● EXERCISE OBJECTIVE
Whatever precedes the line containing "Navigate to the Accounts section" is not copied; that line and every line after it through the final one below are copied exactly, except pictures.

Collected data entries:

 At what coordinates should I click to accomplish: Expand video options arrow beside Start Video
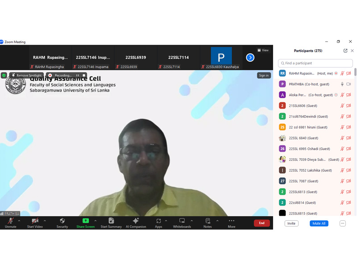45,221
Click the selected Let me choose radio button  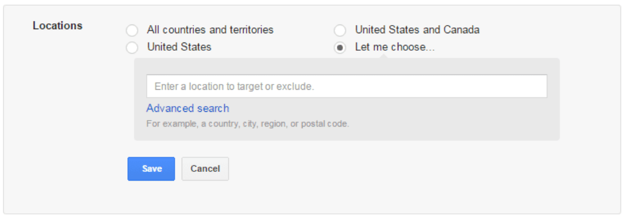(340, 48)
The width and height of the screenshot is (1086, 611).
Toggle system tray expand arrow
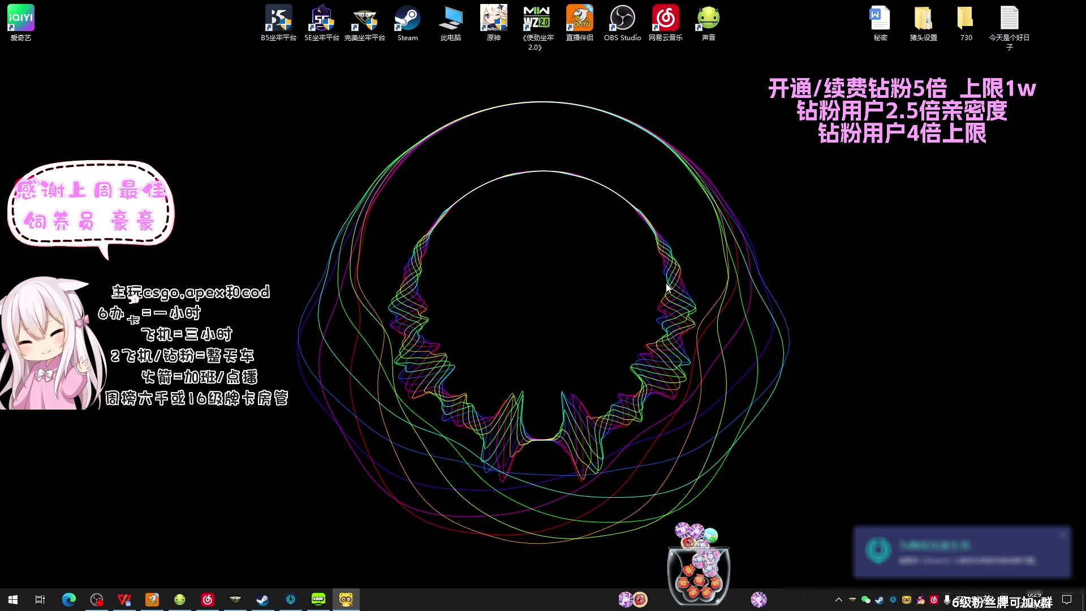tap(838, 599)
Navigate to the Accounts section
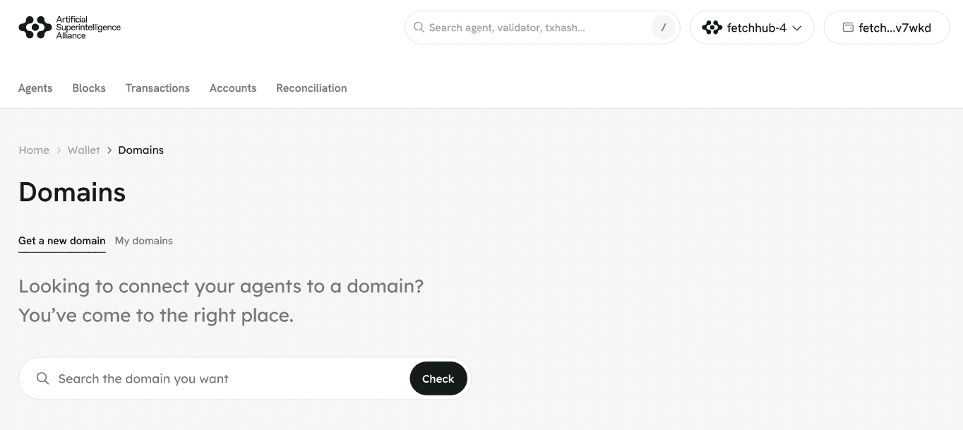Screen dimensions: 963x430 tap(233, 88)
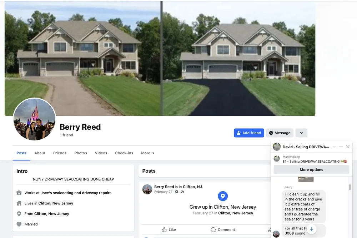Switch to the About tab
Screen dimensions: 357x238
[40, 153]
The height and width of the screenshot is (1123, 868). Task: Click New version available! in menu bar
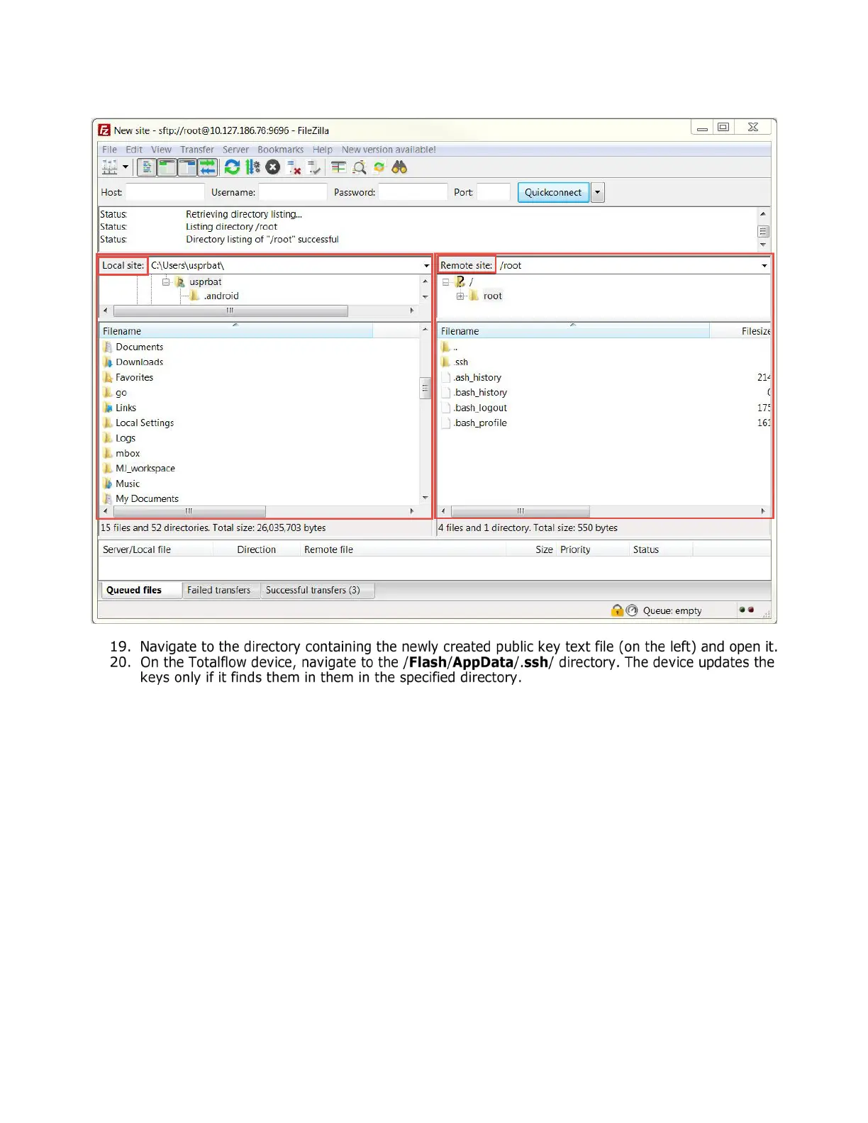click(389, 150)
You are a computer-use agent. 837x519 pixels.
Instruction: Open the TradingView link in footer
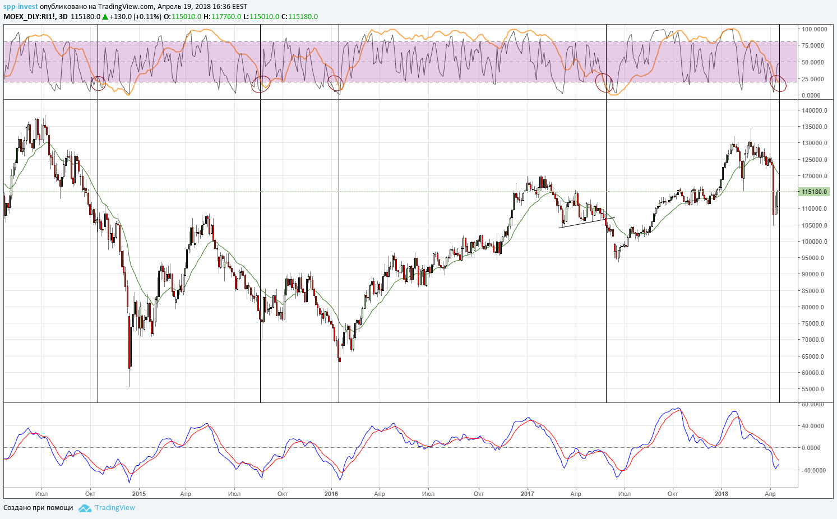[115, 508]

● YOUR SOLUTION
Navigate to the Accounts section
Screen dimensions: 963x430 tap(233, 88)
Switch to the About tab
Screen dimensions: 357x238
[40, 153]
The height and width of the screenshot is (1123, 868). Task: Click New version available! in menu bar
click(389, 150)
You are a computer-use agent. 837x519 pixels.
Instruction: Open the TradingView link in footer
[115, 508]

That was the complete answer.